EXERCISE A => Reproduce the stretch of the auDA mailing-list post from "David Goldstein wavey_one" through "off-list, or on-list.".
EXERCISE B =>
Answer these questions using the auDA mailing-list post:
(i) Minutes from which month's board meeting record the establishment of the Security and Stability Advisory Committee?
(ii) What is expected to be the first task of that committee?
(iii) Which two organizations formed the IPv6 working group?

SOURCE TEXT =>

[LINK] auDA Public Board Meeting - Monday Aug 13 - Sydney

David Goldstein wavey_one at yahoo.com
Sat Aug 18 14:53:14 AEST 2007


Glen,

A question about your comment on the cutting off the major domain with no notice - I'd be interested in more information if you wish to discuss this off-list, or on-list.

auDA has established a Security and Stability Advisory Committee as per the board minutes of June 07. See http://auda.org.au/minutes/auda-12062007/

Regarding DNSSEC, while not totally on this topic, security is an issue discussed at board meetings, and the minutes of the June 07 board meeting note:
"The board noted the
establishment of the SSAC, comprising individuals with a wide range of
technical and security expertise. In most cases SSAC activities will
directed by the board, however the SSAC will be able to act on its own
initiative where appropriate and subject to board approval. It is
expected that the first task of the SSAC will be a general threat
assessment of .au."

There is also a joint ISOC-auDA IPv6 working group that was established last year. I must find out what happened to it!

(Dataset records)

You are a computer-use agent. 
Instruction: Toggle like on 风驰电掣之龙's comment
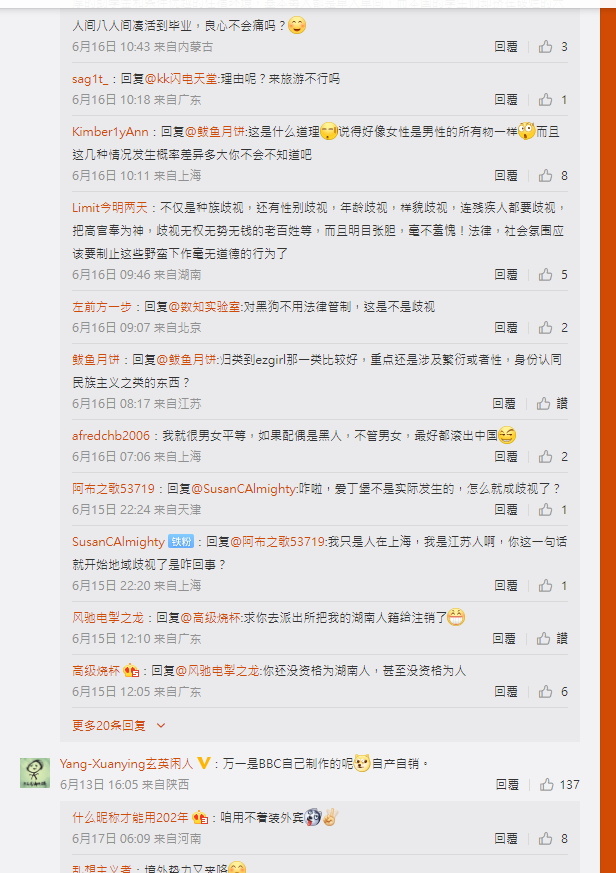(x=544, y=639)

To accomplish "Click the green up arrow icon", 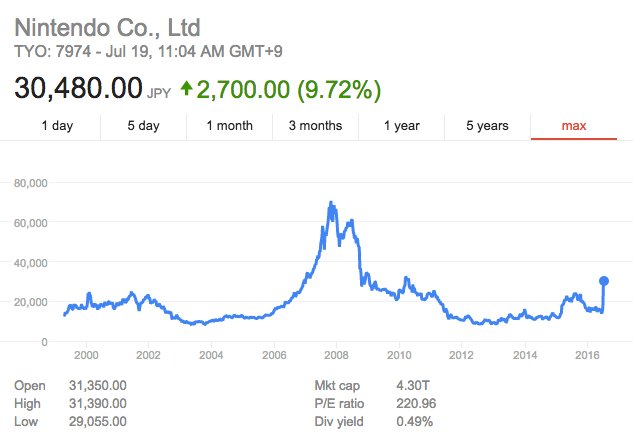I will coord(187,90).
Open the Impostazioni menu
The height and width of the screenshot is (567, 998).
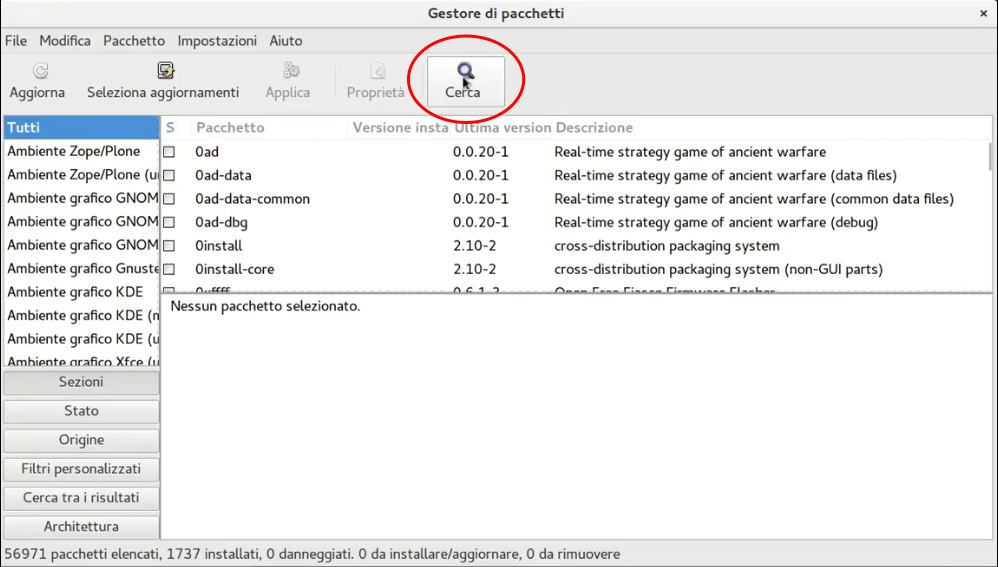click(217, 41)
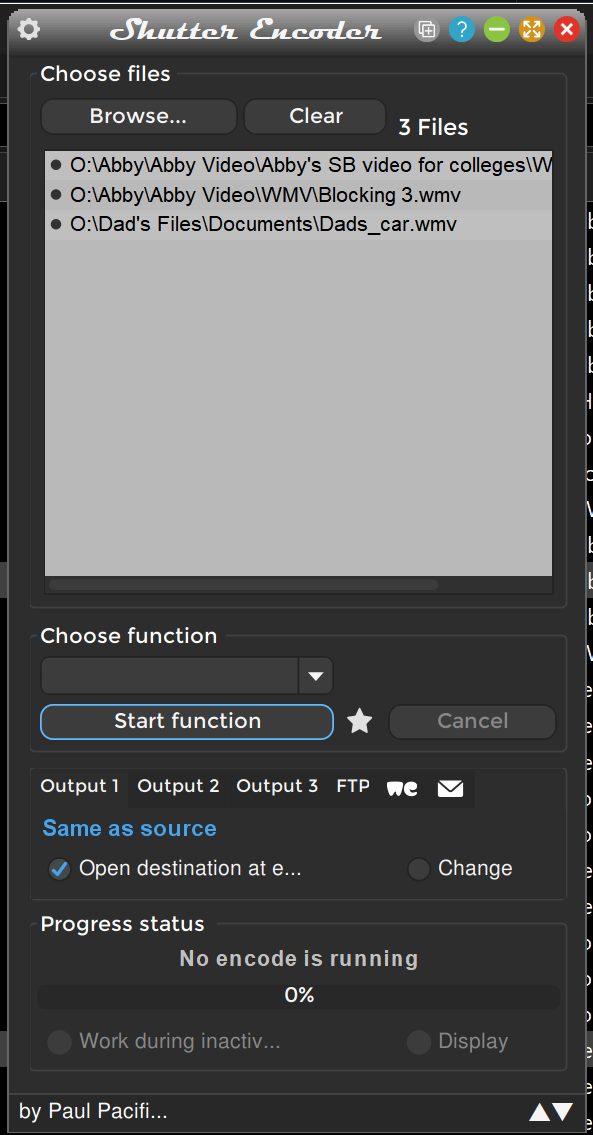Click the duplicate window icon in titlebar
The width and height of the screenshot is (593, 1135).
point(426,29)
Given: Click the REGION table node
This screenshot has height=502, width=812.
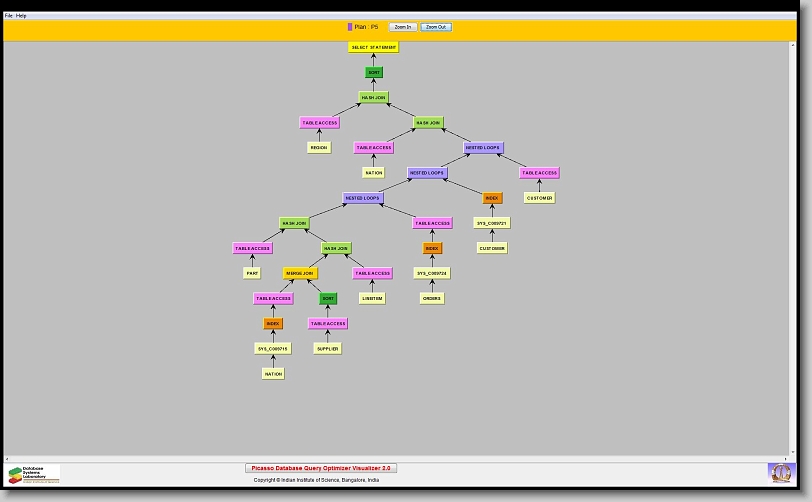Looking at the screenshot, I should click(319, 148).
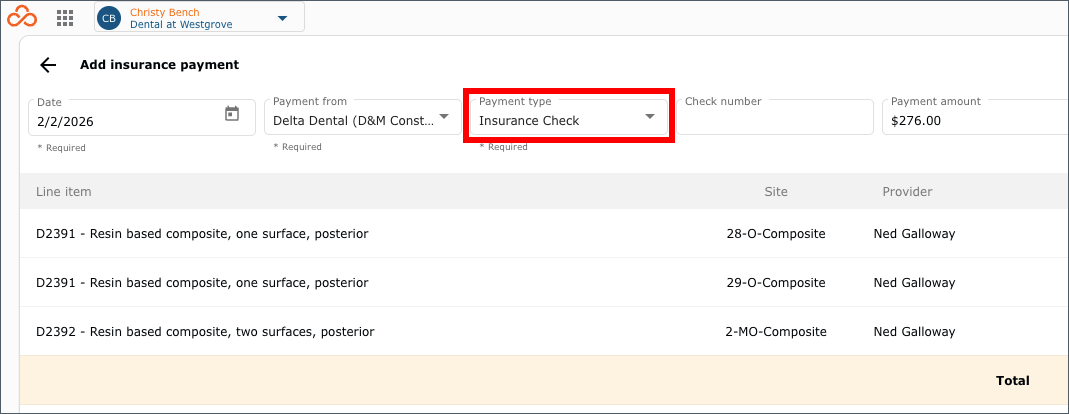Click the orange cloud logo icon
Viewport: 1069px width, 414px height.
click(22, 16)
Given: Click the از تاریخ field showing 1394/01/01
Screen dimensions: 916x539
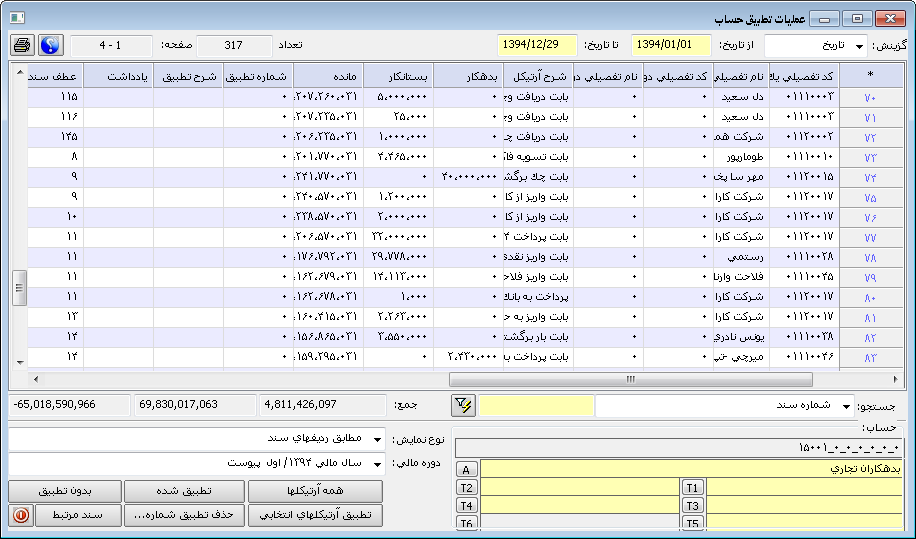Looking at the screenshot, I should pyautogui.click(x=671, y=46).
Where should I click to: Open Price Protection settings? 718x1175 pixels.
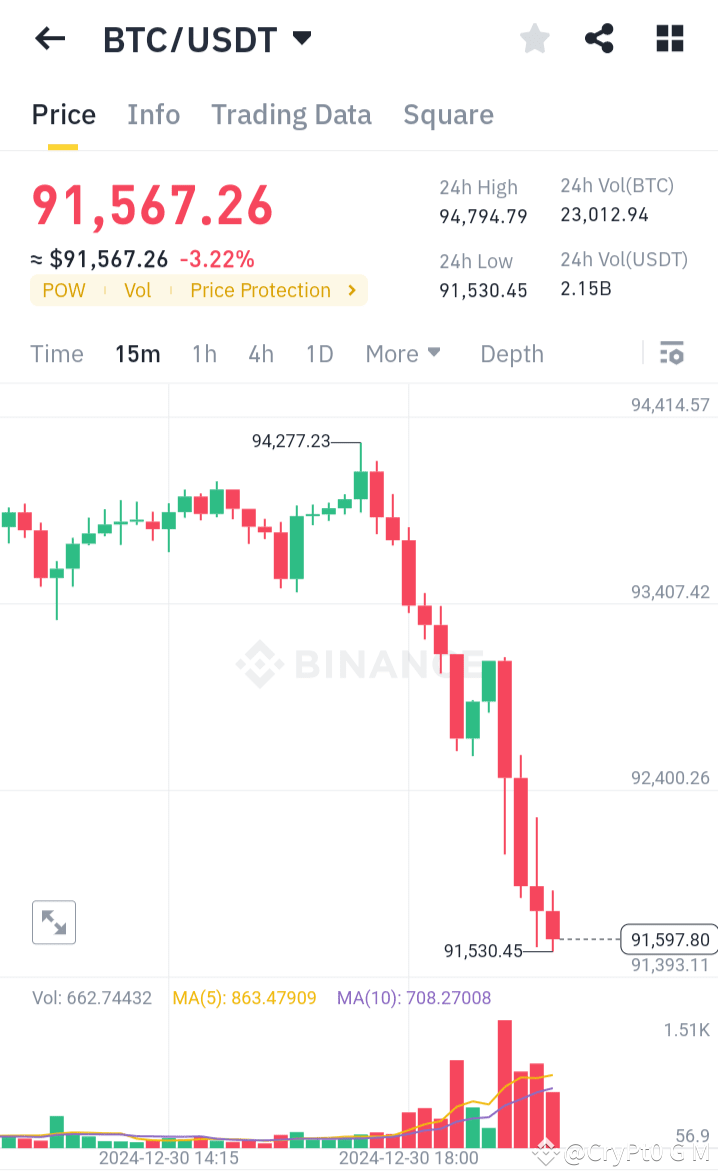pos(260,290)
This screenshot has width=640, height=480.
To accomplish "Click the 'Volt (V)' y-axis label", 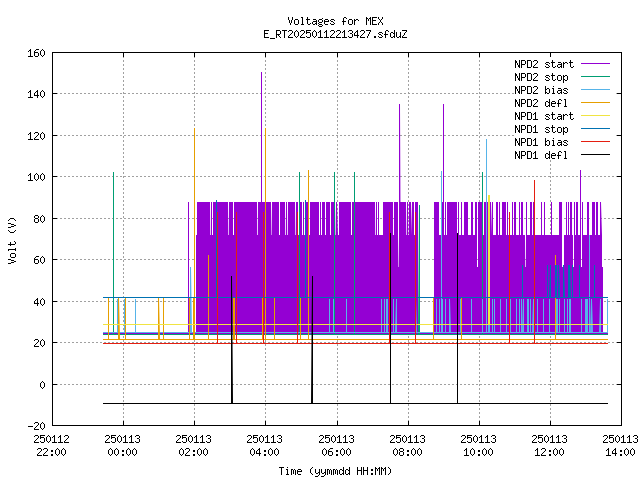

FULL ANSWER A =>
David Goldstein wavey_one at yahoo.com
Sat Aug 18 14:53:14 AEST 2007


Glen,

A question about your comment on the cutting off the major domain with no notice - I'd be interested in more information if you wish to discuss this off-list, or on-list.

FULL ANSWER B =>
(i) June 07
(ii) A general threat assessment of .au
(iii) ISOC and auDA